En effet, la structure du roman est découpée en sept chapitres séparés par des ellipses de plusieurs années parfois. Ces sept chapitres font se succéder les générations successives de colons humains sur Pax, de l’An I, alors que les Terriens viennent d’arriver, jusqu’à l’an 107. Chaque chapitre nous donne le point de vue, à la première personne et au présent, d’un personnage issu d’une génération différente de colons, puisque le premier chapitre nous donne le point de vue d’un botaniste terrien, Octavo, alors que la colonie est à peine établie, tandis que le deuxième nous donne le point de vue de Sylvia, l’une des premières enfants à naître sur Pax, par exemple. À travers cette succession de personnages et d’ellipses, Sue Burke détaille la création de la société des Pacifistes, avec l’apparition de coutumes, telles que les fêtes d’équinoxe, de lois, puisque les rapports sexuels et relations amoureuses entre deux personnes de générations différentes sont prohibés, ainsi que l’apparition de véritables marqueurs générationnels, puisque la cinquième génération se teint les cheveux en vert et sont surnommés les Verts, la sixième porte beaucoup de bijoux et ses membres sont appelés les Perlés, tandis que la septième se peint le visage. Chaque génération se démarque ainsi des précédentes et cherche à améliorer la vie de la colonie.

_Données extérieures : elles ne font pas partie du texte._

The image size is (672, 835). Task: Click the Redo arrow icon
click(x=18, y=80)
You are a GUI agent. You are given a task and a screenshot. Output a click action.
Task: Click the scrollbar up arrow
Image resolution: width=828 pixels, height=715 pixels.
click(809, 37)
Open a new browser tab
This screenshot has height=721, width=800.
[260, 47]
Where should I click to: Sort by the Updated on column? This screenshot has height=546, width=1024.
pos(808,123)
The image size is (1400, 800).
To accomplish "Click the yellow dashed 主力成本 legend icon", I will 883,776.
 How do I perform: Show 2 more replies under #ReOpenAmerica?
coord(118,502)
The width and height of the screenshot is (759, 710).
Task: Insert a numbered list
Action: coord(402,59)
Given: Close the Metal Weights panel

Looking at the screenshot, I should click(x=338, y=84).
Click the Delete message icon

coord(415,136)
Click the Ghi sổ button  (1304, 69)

Ainsi, chaque génération de Pacifistes va se confronter à des crises majeures qui amènent des désillusions, à la fois sur la nature utopique de la société de Pax, mais également sur les relations de l’Humanité avec les autres espèces intelligentes de la planète. Le point de vue interne et la narration au présent permettent de pleinement saisir l’intériorité des personnages et leurs réactions face à ce qu’ils vivent.

En effet, les colons de Pax cherchent à créer une société utopique, loin des conflits ouverts, des désastres environnementaux et des inégalités qui ont ravagé la Terre, dont ils se sont enfuis. La première génération de Pacifistes est ainsi composée de jeunes idéalistes dont les espoirs sont rapidement froissés par plusieurs accidents qui détruisent leurs technologies de pointe et réduisent drastiquement leur population, ainsi qu’à une Nature hostile. La première désillusion des Pacifistes est donc de se rendre compte qu’ils sont loin d’avoir atterri sur un Paradis où ils constituent la seule forme de vie intelligente, puisque les plantes le sont également. L’Humanité de Pax doit donc faire preuve d’humilité, et accepter de ne pas être l’espèce dominante de la planète pour pouvoir coopérer avec les végétaux, par la fertilisation et la communication.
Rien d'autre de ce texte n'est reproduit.